O leão que o ECA Digital ainda não recebeu

Foco das estratégias de crescimento deve migrar para o contextual advertising e para o family marketing

Juliana Lima

Diretora de marketing da FESA Group 26 de junho de 2026 - 11h34

Para além dos prêmios na Riviera Francesa, recentemente, as marcas brasileiras passaram a lidar com um cenário de negócios que mudou a forma de pensar campanhas publicitárias. A entrada em vigor do ECA Digital (Lei nº 15.211/2025) transformou as regras do jogo e, mais do que impactar as campanhas publicitárias que veremos daqui para a frente, a nova legislação influencia o perfil do executivo que o mercado busca para as cadeiras de liderança.

O perfil do CMO tradicional, focado quase que exclusivamente em criatividade, conversão e growth, vai começar a cair em desuso. O mercado agora exigirá um líder mais analítico, ético e com profunda visão de riscos, já que as competências em regulação e conformidade deixaram de ser unicamente do departamento jurídico.

Hoje, o novo CMO precisa dominar o ‘privacy by design’, que é a metodologia de integrar a proteção de dados e a privacidade desde a fase inicial de qualquer projeto ou campanha. E quem não entender essa dinâmica perderá espaço nas mesas de decisão. Essa transformação muda a prestação de contas no nível do board executivo.

No ambiente das grandes corporações, o que percebo é que a responsabilidade pela verificação etária do público e pela auditoria de canais digitais passa a ser do CMO, que deverá atuar em conjunto com o Data Protection Officer (DPO). Por meio dessa parceria, algumas empresas já trabalham para criar Comitês de Ética Digital que reportam aos conselhos administrativos.

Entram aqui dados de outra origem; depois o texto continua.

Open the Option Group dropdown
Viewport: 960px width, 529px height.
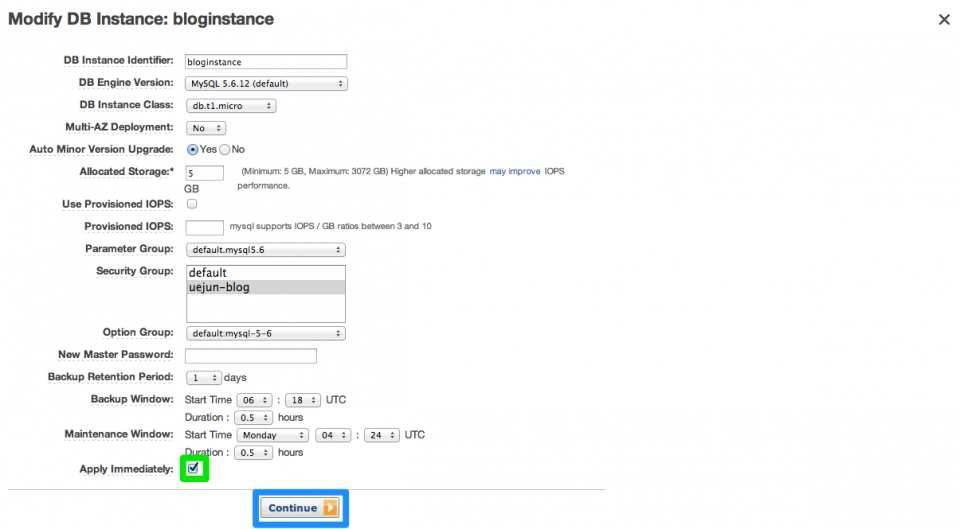point(266,333)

Nesse novo cenário, em que o perfilamento comportamental de menores passa a ser proibido, o uso inadequado de dados de crianças e adolescentes deixa de ser um erro técnico aceitável e assume o status de falha grave, capaz de gerar passivos milionários e danos catastróficos à reputação das marcas.

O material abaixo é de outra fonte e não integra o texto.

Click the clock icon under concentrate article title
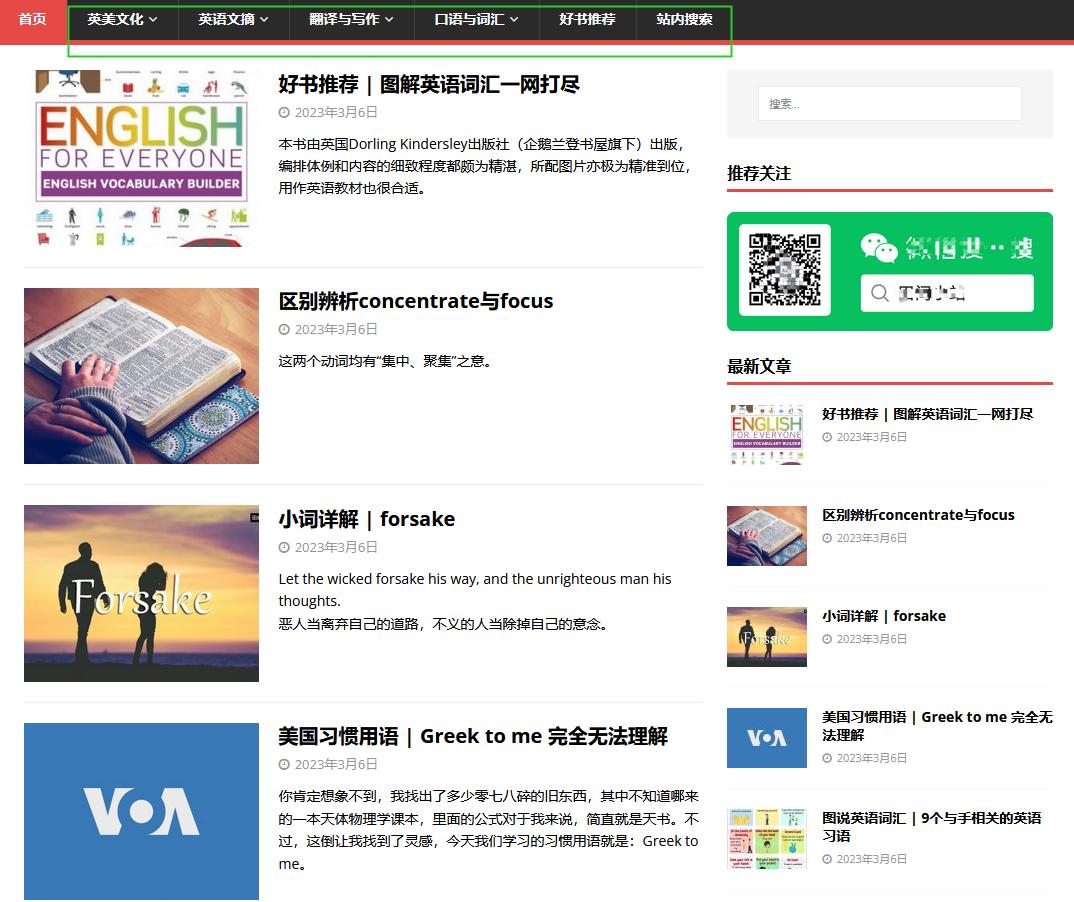 (x=284, y=329)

É esse ecossistema que exige que a liderança de marketing recalibre sua relação e até mesmo seus contratos com as agências de publicidade e fornecedores de tecnologia. Os acordos atuais de serviços devem ir além de metas de alcance e engajamento, e precisam incluir cláusulas rígidas de compliance digital e responsabilidade. E o CMO deve atuar como o auditor do range de parceiros, garantindo que não utilizem atalhos para atingir os resultados. Afinal, se o fornecedor falha na proteção de dados, a conta reputacional é cobrada diretamente do anunciante.

Com as duras restrições a influenciadores mirins e ao rastreamento de dados de menores, o foco das estratégias de crescimento também deve migrar para o Contextual Advertising e para o Family Marketing. O caminho ético e sustentável é falar diretamente com os pais e tomadores de decisão de forma mais transparente e pedagógica. Em nossa experiência recente, temos visto que ignorar a ética digital em 2026 é ameaçar o próprio posto executivo.

O ECA Digital pode até não ter subido ao palco de Cannes neste ano, e as agências não vão ganhar um Leão por cumprir uma obrigação legal. Mas, considerando o peso da reputação e da responsabilidade social das marcas hoje, certamente a governança vai virar um novo critério de desempate.